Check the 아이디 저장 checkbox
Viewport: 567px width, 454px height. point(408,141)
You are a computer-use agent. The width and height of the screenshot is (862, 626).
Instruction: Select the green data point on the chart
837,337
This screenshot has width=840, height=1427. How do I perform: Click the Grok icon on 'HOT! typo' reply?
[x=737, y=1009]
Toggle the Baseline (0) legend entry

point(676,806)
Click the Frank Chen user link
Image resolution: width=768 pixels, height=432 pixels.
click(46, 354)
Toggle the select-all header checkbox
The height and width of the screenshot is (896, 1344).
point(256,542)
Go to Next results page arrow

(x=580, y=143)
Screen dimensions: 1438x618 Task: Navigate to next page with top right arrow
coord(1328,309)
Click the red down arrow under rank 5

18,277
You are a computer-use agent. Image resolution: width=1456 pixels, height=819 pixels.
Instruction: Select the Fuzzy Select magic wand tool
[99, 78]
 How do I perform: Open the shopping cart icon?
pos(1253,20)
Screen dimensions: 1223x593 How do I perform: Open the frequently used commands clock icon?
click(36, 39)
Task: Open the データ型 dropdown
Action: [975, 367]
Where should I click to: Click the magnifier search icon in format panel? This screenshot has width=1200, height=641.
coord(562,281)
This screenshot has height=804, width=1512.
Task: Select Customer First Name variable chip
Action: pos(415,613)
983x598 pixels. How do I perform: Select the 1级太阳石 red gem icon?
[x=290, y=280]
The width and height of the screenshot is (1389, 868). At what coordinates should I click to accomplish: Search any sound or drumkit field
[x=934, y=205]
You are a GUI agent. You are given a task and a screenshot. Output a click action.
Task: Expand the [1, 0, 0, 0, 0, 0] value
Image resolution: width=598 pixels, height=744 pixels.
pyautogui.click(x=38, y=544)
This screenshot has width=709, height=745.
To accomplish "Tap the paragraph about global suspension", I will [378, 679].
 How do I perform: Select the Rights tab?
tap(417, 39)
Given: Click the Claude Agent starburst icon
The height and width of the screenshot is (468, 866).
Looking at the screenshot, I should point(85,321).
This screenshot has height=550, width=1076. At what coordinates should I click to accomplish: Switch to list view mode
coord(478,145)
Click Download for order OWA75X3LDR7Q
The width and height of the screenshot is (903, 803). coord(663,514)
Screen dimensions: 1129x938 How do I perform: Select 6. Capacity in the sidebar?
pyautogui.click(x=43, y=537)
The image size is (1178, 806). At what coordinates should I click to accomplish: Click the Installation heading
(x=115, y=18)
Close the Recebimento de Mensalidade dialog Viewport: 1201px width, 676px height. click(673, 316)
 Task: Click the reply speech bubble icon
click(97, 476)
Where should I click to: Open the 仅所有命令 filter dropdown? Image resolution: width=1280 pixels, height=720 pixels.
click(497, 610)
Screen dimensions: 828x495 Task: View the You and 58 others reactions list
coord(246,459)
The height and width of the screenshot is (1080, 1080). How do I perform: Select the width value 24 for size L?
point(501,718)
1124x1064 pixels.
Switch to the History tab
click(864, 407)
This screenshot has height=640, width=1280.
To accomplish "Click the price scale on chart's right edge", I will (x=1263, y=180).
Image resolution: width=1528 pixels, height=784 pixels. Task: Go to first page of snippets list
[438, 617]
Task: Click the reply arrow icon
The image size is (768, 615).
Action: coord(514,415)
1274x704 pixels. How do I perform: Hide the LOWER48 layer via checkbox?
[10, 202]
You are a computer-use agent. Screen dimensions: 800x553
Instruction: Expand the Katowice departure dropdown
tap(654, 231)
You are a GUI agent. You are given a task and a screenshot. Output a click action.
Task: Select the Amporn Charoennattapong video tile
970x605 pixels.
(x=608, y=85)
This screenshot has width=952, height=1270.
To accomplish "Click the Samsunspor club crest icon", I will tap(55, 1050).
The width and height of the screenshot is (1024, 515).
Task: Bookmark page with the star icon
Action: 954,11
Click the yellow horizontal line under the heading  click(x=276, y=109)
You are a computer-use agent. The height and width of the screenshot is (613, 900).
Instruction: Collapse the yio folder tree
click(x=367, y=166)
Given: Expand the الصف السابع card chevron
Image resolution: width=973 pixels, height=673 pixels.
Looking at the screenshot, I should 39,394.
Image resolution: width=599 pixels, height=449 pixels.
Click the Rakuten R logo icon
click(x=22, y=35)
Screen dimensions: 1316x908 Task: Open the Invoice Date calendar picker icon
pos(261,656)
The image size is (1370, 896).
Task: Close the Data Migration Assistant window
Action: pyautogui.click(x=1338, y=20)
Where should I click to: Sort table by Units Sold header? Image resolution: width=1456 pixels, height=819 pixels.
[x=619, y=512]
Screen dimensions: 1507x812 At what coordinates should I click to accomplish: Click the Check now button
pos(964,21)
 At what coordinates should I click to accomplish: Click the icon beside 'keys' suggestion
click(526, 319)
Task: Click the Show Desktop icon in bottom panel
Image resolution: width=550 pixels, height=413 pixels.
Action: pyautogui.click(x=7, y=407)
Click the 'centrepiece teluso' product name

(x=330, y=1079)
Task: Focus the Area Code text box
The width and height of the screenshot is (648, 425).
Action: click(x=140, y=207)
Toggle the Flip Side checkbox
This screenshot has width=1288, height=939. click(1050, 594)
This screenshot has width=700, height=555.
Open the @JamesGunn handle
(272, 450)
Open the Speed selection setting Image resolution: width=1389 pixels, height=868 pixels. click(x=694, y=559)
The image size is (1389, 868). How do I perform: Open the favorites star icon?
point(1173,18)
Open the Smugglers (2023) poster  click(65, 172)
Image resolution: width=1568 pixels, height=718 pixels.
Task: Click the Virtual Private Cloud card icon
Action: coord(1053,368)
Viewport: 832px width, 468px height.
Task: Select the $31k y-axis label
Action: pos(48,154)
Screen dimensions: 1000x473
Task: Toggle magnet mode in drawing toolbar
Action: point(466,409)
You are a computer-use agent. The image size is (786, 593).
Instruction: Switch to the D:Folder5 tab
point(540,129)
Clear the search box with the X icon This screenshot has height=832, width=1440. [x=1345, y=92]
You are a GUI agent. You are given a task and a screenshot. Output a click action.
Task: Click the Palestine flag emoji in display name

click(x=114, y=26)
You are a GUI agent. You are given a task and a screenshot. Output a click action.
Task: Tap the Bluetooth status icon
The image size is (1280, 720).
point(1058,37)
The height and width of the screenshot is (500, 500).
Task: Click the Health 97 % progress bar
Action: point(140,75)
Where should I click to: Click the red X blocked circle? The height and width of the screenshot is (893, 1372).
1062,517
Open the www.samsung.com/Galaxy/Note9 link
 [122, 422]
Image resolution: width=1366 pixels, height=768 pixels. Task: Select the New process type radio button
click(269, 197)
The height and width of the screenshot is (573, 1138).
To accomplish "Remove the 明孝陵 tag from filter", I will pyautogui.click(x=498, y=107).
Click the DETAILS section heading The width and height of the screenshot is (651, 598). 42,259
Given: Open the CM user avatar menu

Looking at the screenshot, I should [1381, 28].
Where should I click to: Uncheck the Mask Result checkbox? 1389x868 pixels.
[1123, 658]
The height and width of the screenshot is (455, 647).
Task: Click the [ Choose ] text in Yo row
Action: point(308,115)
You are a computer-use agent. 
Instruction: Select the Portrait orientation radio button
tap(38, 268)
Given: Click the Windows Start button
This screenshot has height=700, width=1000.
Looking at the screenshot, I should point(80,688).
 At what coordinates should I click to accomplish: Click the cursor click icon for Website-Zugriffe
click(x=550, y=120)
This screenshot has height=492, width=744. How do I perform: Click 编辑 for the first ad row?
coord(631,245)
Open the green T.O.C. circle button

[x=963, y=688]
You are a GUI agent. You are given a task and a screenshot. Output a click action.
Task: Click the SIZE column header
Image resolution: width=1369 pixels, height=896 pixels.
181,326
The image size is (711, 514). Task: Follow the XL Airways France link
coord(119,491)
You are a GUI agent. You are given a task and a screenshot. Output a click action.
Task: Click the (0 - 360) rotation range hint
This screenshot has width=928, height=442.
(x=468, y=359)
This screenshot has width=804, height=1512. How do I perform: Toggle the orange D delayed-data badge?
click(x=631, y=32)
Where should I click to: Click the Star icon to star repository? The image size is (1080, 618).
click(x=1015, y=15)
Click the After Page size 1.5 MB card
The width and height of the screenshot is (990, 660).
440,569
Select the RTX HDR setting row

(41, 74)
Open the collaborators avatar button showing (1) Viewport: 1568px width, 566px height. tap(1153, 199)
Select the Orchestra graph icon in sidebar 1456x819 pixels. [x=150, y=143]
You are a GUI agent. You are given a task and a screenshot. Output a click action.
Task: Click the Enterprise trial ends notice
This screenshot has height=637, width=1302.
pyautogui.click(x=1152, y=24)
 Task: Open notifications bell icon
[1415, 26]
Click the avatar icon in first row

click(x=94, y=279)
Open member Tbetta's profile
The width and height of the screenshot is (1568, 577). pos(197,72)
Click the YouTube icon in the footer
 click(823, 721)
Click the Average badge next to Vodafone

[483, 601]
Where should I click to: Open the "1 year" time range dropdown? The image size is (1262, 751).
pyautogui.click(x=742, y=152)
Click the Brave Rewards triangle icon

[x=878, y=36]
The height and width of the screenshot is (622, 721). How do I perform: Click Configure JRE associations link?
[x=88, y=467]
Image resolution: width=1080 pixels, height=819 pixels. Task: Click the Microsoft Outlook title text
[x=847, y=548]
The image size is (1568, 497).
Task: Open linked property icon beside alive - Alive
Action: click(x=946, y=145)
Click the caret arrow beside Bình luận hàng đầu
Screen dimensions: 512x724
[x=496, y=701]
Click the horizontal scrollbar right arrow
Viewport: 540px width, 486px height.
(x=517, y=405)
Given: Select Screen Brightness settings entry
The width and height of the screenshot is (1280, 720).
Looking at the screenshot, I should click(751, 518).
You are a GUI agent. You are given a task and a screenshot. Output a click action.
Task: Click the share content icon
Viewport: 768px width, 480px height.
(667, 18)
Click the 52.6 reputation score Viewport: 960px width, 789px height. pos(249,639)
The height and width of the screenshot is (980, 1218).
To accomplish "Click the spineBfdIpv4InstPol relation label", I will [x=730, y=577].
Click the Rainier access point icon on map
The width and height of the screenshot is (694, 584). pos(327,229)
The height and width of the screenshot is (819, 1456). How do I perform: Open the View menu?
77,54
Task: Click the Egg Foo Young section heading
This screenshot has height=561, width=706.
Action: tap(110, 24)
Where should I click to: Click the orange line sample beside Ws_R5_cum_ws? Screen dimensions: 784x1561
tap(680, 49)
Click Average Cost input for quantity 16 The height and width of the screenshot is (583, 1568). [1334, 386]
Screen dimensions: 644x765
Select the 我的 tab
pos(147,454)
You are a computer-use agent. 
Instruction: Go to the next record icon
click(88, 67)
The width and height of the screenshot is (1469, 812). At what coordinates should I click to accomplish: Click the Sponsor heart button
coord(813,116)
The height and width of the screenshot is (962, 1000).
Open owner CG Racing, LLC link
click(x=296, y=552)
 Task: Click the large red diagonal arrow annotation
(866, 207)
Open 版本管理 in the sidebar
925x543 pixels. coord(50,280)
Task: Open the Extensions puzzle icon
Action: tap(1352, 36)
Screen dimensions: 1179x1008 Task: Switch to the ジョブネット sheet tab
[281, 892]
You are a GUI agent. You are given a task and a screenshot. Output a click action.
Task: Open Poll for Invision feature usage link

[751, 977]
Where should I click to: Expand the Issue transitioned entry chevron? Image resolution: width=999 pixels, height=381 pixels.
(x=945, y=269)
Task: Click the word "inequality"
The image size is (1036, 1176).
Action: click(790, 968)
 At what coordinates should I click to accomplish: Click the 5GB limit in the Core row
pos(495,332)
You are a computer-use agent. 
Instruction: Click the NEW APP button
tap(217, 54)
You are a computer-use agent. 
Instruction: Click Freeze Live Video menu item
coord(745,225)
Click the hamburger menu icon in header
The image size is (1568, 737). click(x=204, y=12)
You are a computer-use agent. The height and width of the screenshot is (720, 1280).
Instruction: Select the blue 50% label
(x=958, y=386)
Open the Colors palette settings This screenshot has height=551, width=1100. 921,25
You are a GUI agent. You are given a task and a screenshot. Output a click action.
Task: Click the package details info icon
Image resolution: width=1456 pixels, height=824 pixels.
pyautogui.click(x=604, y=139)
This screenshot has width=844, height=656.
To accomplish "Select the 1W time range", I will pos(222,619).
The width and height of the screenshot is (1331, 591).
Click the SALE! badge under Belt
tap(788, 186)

Required work »
Transcribe the material word for word, from its first line through the line containing "(x=580, y=143)", with both end lines included.

Output of the task »
Check the 아이디 저장 checkbox
Viewport: 567px width, 454px height. point(408,141)
You are a computer-use agent. The width and height of the screenshot is (862, 626).
Instruction: Select the green data point on the chart
837,337
This screenshot has width=840, height=1427. How do I perform: Click the Grok icon on 'HOT! typo' reply?
[x=737, y=1009]
Toggle the Baseline (0) legend entry

point(676,806)
Click the Frank Chen user link
Image resolution: width=768 pixels, height=432 pixels.
click(46, 354)
Toggle the select-all header checkbox
The height and width of the screenshot is (896, 1344).
point(256,542)
Go to Next results page arrow

(x=580, y=143)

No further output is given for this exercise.